Back in 2015, when New York City was considering a cap on new for-hire vehicle licenses, Uber retaliated by offering free rides to users who agreed to join a pro-rideshare protest at City Hall and even built a mockup in the app showing long wait times that could result from the new municipal law. Around the same time, following the successful defeat of a ballot measure that would have curbed Airbnb’s growth in San Francisco, the home-sharing company began organizing its hosts into “clubs” that could act as mini-unions to push back against other similar proposals.

Academics have referred to this sort of corporate maneuvering as “regulatory entrepreneurship,” where well-funded startups forge ahead into tightly regulated industries then marshall their significant user bases to fight back against government interference later on. “Not all companies are well-loved enough by the public for this to be viable, but for those with the support of their users and stakeholders, it has proven a particularly effective tactic,” wrote legal scholars Elizabeth Pollman, now of the University of Pennsylvania, and Jordan Barry, now of USC Gould School of Law, in a 2016 paper

But unlike Airbnb and Uber, TikTok isn’t exactly operating in a tightly regulated market. Quite the opposite, in fact. Generally speaking, social media platforms face few impediments to growth. And still, even as its user base has soared, TikTok has for years faced a perilous existence in the U.S., dating back to 2020 when former President Donald Trump used an executive order to try to force ByteDance to sell TikTok under threat of a ban. A series of lawsuits filed by TikTok and TikTok influencers halted Trump’s efforts, and when President Biden took office the next year, he revoked the ban. 

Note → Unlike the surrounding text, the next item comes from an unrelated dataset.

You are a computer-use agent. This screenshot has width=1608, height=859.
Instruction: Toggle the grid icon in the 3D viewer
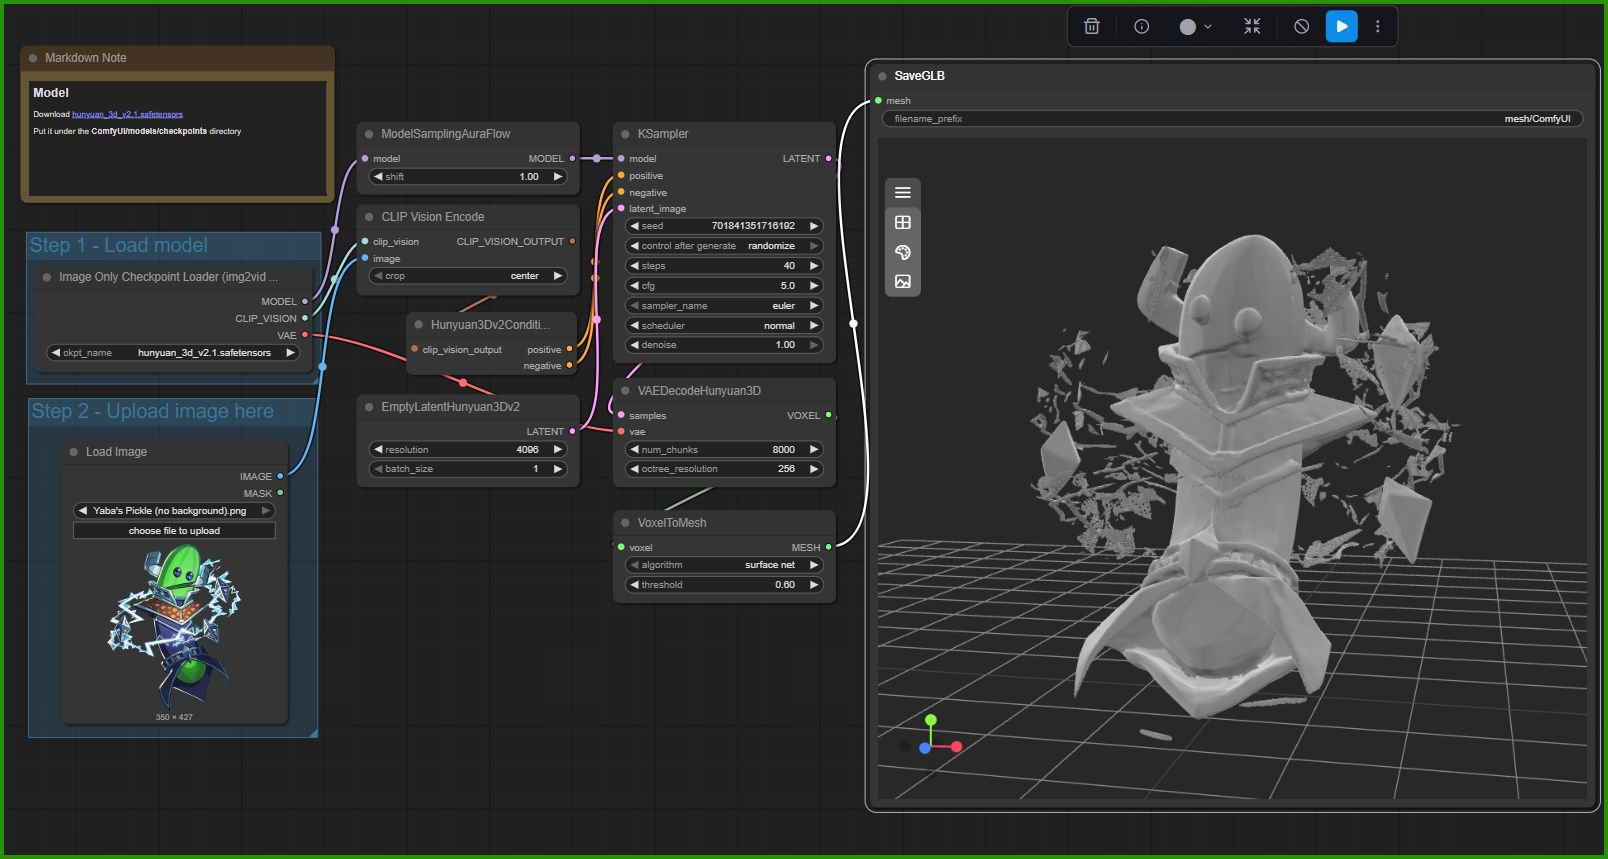(902, 222)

But policymakers at all levels of government have continued to scrutinize the platform and its ties to China. Last year, the White House took a first step by banning the app on federal employees’ government devices. This is despite TikTok’s efforts to assure the U.S. government that it has walled off U.S. users’ data from its Chinese parent company through a partnership with Oracle. Just last month the company’s CEO, Shou Zi Chew, declared definitively before a Senate hearing, “We have not been asked for any data by the Chinese government, and we have never provided it.”

The bill TikTok is now opposing would prohibit U.S. app stores or web hosts from distributing or hosting TikTok, unless ByteDance divests within 165 days of the bill’s enactment. While the bill is clearly intended to force a sale or ban of TikTok, it leaves open the possibility that it could also apply to other apps that are controlled by any other company the President “views as a significant threat to the national security.”

Already, civil liberties groups have come out in fierce opposition to the bill, calling it an unconstitutional affront to free speech. “Just because the bill sponsors claim that banning TikTok isn’t about suppressing speech, there’s no denying that it would do just that,” said Jenna Leventoff, senior policy counsel at the American Civil Liberties Union in a statement.

Perhaps unsurprisingly, the majority of TikTok’s users have been resolutely opposed to such a ban. According to Pew Research polling last fall, some 56% of TikTok users in the U.S. oppose a ban, compared to just 16% who support it. The question now is whether TikTok can effectively rally that support to secure its own future.